ASSIGNMENT: Report all lines below with the word "will".

DATA RECORDS:
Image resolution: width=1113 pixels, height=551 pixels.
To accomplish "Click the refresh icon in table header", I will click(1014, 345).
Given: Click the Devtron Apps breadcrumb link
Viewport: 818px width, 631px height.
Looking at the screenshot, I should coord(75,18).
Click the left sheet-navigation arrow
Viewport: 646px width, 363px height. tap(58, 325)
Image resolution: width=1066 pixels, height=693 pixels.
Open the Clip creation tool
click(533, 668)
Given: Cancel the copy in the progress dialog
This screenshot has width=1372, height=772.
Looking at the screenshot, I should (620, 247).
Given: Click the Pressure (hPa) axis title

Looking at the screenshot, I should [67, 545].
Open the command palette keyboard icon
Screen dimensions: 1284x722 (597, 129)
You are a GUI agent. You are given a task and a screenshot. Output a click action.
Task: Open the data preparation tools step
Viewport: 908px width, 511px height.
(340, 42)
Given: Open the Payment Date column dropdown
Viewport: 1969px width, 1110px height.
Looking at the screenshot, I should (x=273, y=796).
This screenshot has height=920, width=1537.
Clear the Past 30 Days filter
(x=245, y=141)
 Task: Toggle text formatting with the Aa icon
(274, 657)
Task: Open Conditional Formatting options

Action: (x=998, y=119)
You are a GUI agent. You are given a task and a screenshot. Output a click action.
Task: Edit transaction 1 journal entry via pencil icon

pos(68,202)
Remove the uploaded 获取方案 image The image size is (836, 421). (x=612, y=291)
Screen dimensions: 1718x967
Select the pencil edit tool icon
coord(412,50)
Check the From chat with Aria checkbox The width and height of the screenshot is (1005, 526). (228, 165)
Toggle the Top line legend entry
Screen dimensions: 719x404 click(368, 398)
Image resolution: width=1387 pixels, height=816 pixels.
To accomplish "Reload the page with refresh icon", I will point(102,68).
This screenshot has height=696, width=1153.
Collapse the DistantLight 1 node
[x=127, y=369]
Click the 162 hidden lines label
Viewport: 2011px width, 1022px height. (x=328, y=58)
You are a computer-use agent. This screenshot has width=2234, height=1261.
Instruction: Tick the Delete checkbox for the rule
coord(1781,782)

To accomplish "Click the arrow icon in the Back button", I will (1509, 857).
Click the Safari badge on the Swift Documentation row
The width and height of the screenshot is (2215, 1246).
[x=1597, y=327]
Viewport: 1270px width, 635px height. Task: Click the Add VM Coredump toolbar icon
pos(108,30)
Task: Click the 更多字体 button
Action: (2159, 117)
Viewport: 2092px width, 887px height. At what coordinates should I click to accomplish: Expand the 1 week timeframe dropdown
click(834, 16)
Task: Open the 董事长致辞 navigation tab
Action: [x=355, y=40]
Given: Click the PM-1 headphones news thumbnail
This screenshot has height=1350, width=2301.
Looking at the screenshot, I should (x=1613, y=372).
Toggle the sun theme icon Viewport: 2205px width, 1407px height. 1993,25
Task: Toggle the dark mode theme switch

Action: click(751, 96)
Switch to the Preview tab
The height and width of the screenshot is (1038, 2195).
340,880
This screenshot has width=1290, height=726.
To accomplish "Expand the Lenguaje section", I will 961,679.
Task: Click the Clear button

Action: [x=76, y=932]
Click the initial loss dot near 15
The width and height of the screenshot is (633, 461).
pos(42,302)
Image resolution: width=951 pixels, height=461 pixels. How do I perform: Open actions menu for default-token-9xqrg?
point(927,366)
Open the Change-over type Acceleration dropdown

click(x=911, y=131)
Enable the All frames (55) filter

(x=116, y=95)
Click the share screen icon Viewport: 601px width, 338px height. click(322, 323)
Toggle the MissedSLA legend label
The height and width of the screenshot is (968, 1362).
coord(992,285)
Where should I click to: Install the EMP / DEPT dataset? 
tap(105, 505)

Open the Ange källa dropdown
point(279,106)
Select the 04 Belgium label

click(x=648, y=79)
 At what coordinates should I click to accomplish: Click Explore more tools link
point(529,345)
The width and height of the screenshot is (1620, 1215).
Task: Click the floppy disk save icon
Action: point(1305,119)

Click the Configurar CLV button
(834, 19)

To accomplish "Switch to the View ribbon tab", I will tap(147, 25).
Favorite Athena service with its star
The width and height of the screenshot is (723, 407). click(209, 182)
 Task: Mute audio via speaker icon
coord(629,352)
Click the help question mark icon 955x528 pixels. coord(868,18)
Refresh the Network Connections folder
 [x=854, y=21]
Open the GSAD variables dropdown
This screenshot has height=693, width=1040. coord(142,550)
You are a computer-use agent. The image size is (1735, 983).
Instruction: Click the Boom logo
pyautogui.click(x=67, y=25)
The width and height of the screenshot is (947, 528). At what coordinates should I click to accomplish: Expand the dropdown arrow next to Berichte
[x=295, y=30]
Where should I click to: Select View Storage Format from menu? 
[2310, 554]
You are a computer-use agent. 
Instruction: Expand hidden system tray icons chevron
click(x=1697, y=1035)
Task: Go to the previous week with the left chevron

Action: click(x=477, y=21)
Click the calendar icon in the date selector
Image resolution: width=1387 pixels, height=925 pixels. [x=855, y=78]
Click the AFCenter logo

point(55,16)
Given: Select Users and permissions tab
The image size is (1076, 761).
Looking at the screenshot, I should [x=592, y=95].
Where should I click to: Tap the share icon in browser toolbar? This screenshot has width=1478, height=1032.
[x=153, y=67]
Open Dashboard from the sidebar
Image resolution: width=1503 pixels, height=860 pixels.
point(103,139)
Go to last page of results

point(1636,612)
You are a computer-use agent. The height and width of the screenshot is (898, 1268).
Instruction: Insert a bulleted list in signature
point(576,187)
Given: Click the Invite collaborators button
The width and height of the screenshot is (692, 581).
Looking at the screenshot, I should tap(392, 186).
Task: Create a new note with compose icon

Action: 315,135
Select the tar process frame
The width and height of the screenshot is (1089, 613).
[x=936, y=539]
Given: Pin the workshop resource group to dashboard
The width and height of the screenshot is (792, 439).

ANSWER TO THE EXERCISE:
To accomplish "Click the refresh icon in table header", I will click(1014, 345).
To accomplish "Reload the page with refresh icon", I will point(102,68).
To accomplish "Click the arrow icon in the Back button", I will (1509, 857).
To accomplish "Expand the Lenguaje section", I will 961,679.
To accomplish "Switch to the View ribbon tab", I will tap(147, 25).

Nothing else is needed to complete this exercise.